Skandal miał szansę przyćmić protest rolników, spotkanie premiera Tuska z Olafem Srogim jak również informację, jakimi to frykasami karmią nas ukraińskie holdingi rolne. Chodzi o to, że 49-letnia pracownica świadoma swoich walorów postanowiła swego czasu w murach urzędu nakręcić kilka pornolków. Bezwstydnicę postanowił ujawnić Pan Marcin Torza z kanału ujawniamy.

W wywiadzie dla Faktu Pan Marcin powiedział, że urzędniczka świeciła wdziękami i prezentowała znajomość Ars Amandi w murach szacownego urzędu nie od dziś, mało tego jej instagramowy profil obserwuje 300 000 rozentuzjazmowanych, czerwonych jak cegła użytkowników, z których część gotowa była zapłacić za jak domniemam jej talent do rozbudzania siły w lędźwiach.

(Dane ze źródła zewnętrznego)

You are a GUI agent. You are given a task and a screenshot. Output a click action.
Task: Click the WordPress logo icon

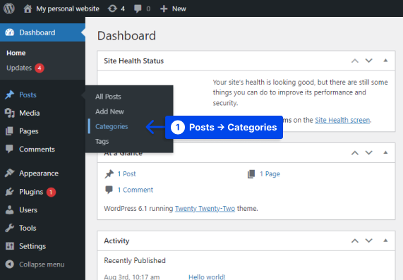9,8
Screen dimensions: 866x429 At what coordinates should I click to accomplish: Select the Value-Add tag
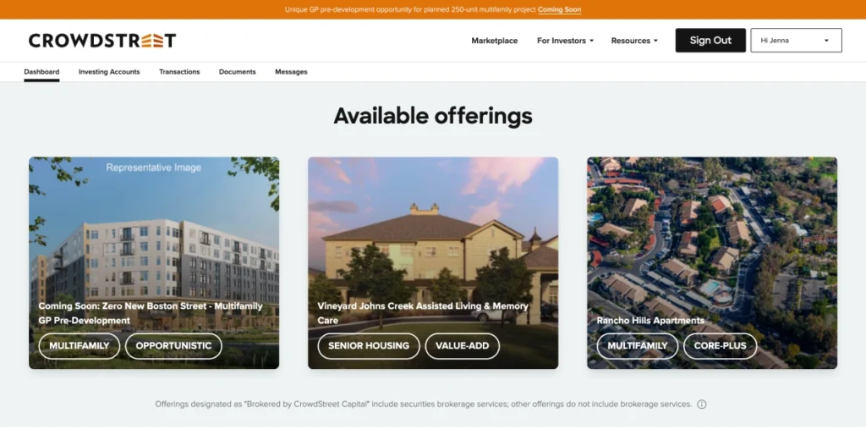click(462, 346)
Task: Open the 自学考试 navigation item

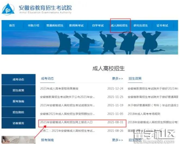Action: pos(98,26)
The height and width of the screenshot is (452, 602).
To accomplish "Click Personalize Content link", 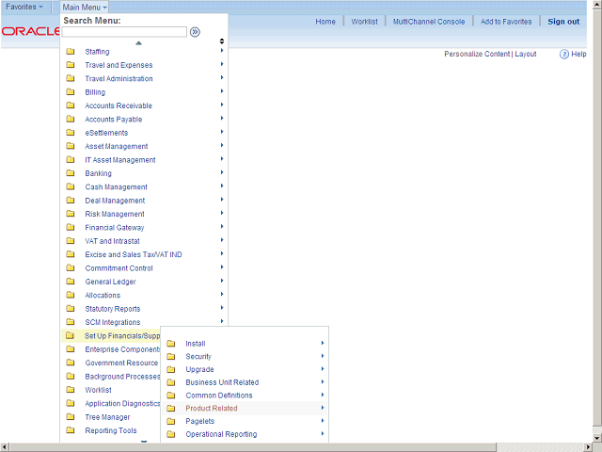I will (x=477, y=55).
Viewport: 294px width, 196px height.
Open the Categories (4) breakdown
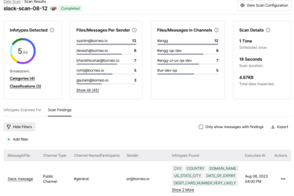(22, 78)
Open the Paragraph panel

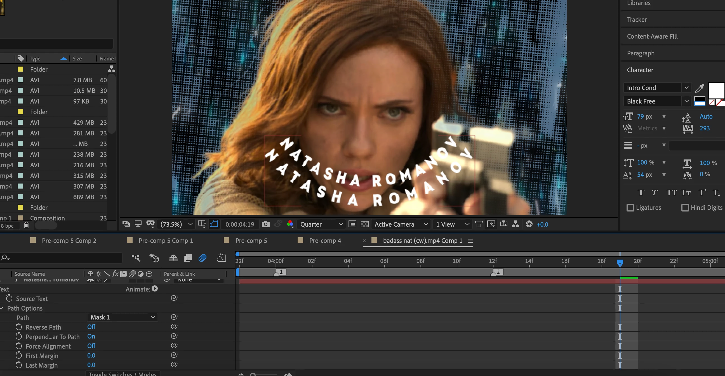[x=641, y=53]
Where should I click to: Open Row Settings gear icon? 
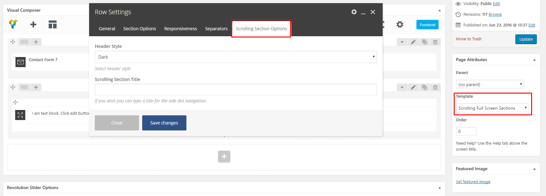click(354, 12)
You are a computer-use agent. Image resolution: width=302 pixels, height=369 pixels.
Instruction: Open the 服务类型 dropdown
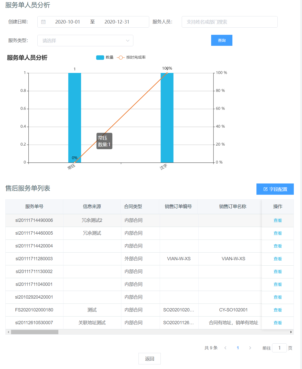85,40
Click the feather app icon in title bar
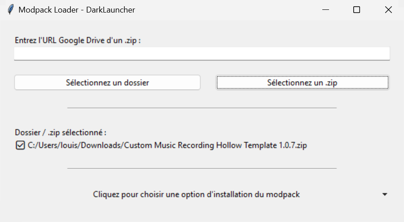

To może wskazywać, że do urzędniczej pracy przychodziła raczej z obowiązku, by mieć opłacony ZUS i dorabiając sobie do głównego zajęcia. Tak czy owak po publikacji przedsiębiorcza urzędniczka rozwiązała umowę o pracę z miastem.
Tak naprawdę, to nie wiem, czy kością niezgody i decyzji urzędniczki był nieopodatkowany proceder, wykorzystanie mienia państwa bez jego zgody czy inne wartości. Niestety tego nie dowiemy się, gdyż rzecznik prasowy UM we Wrocławiu nie chce komentować gorącej sprawy, a ja akurat chciałbym się dowiedzieć.
Niestety komentarza nie doczekałem się ze strony minister do spraw równości i uważam to za skandal, wszak ileż to razy słyszeliśmy donośne wołania kobiet: „Moje ciało, Moja Sprawa”. Zgodnie z tym hasłem hejt, jaki wylał się na kobietę, uważam za dyskryminujący, ba! Za język nienawiści, bo być może Pani urzędniczka wyrażała swój światopogląd, do którego odebrano jej możliwości.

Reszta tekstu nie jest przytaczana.